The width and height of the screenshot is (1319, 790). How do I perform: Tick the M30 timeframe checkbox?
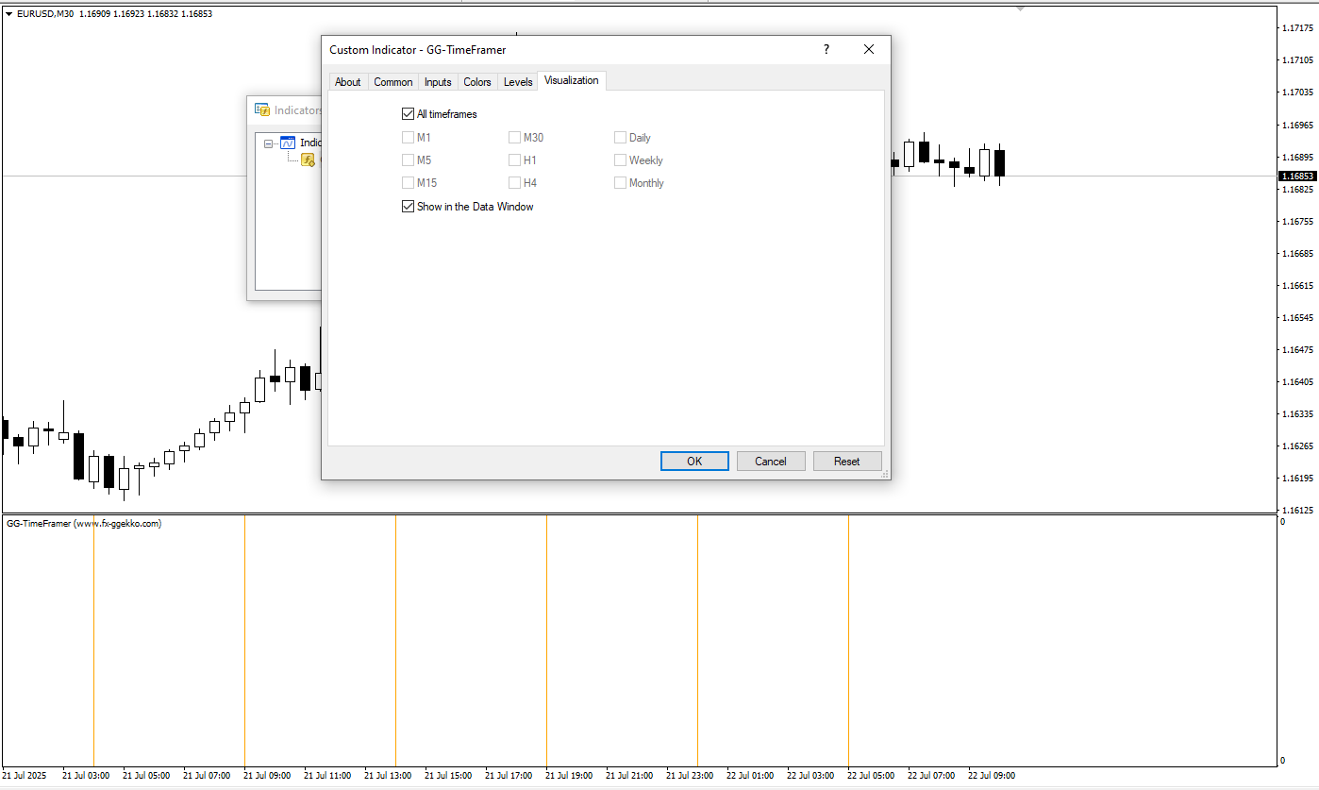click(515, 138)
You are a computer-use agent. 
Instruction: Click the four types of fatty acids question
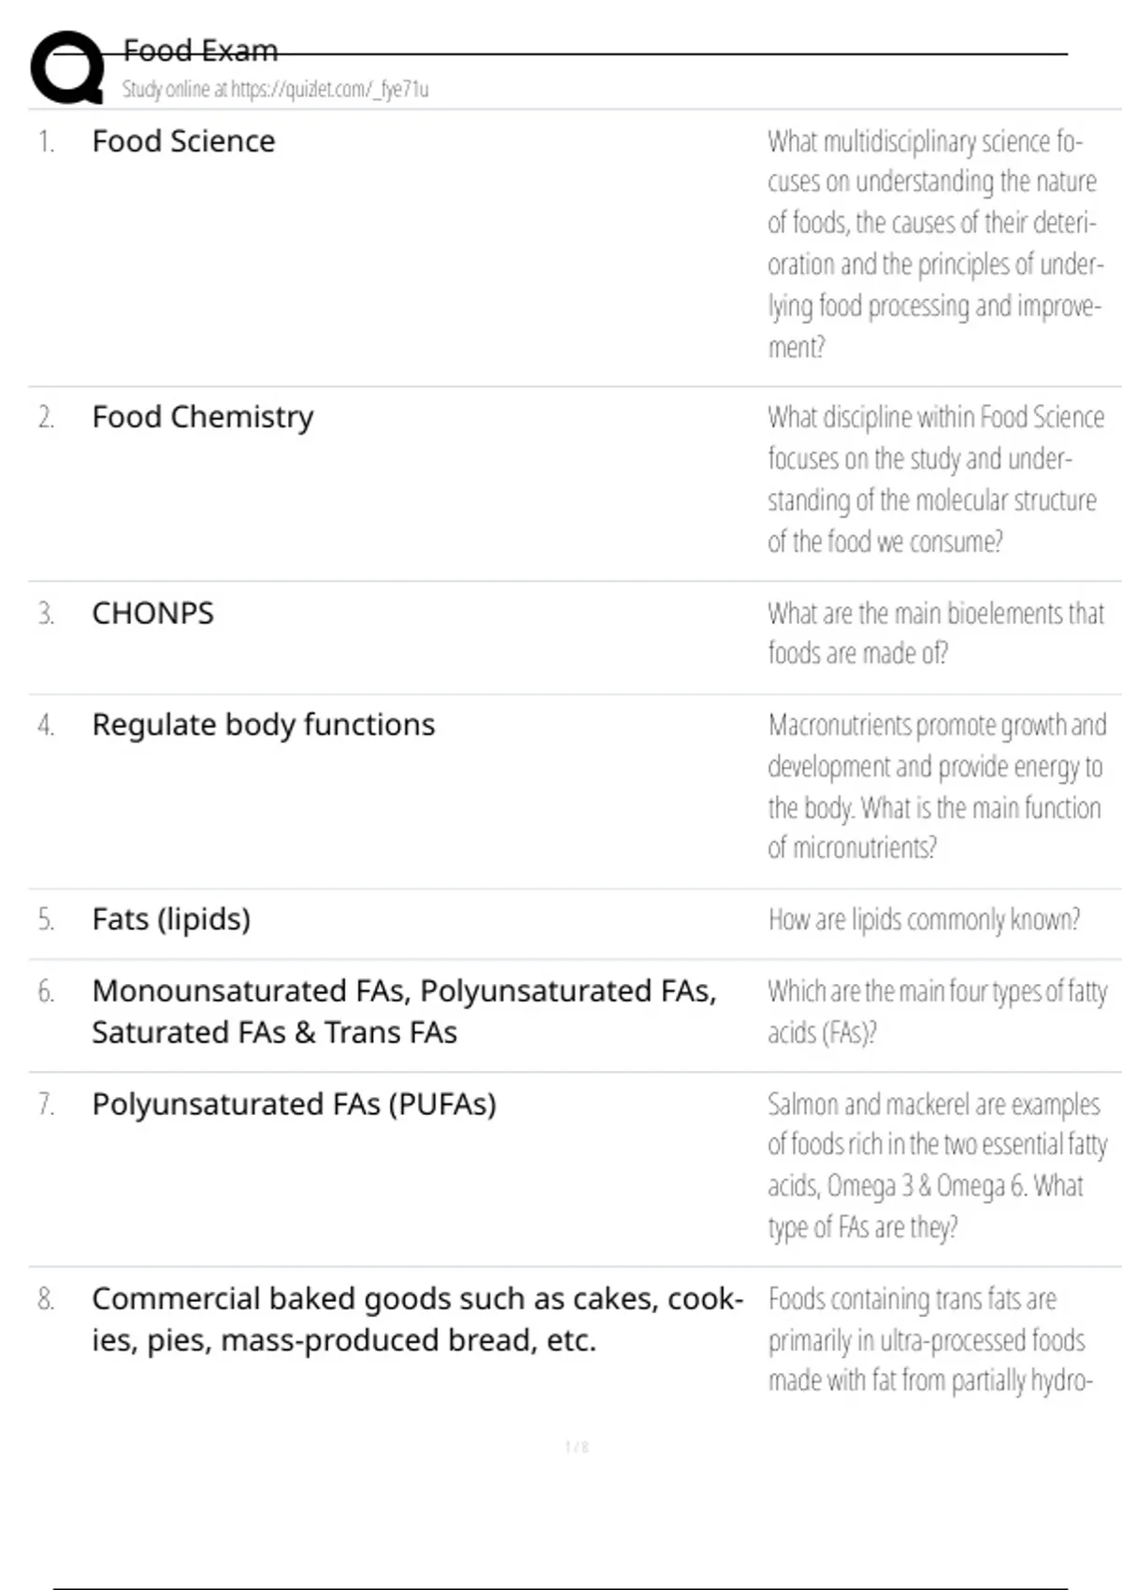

··········

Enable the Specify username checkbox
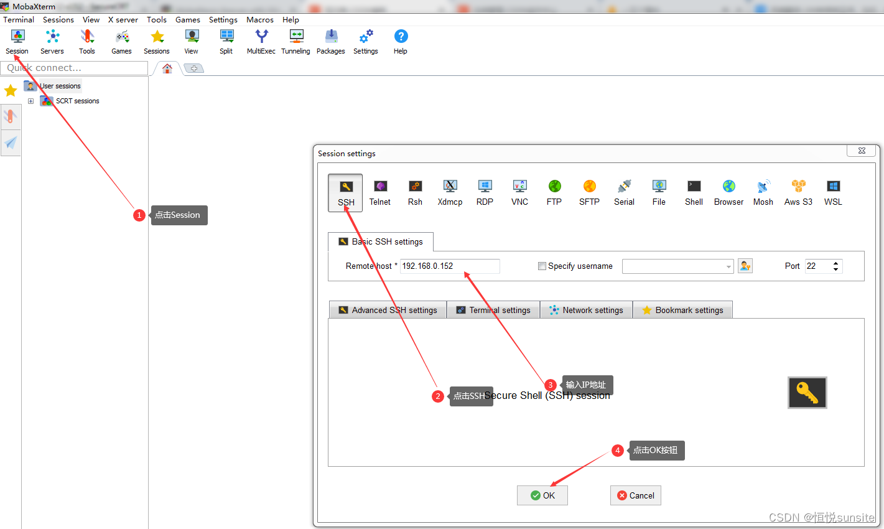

··········

EXERCISE BRIEF -
List every line of the material above that contains the string "checkbox". Match case exactly.

ANSWER FOR THIS EXERCISE -
The width and height of the screenshot is (1319, 790). How do I perform: Tick the M30 timeframe checkbox?
Enable the Specify username checkbox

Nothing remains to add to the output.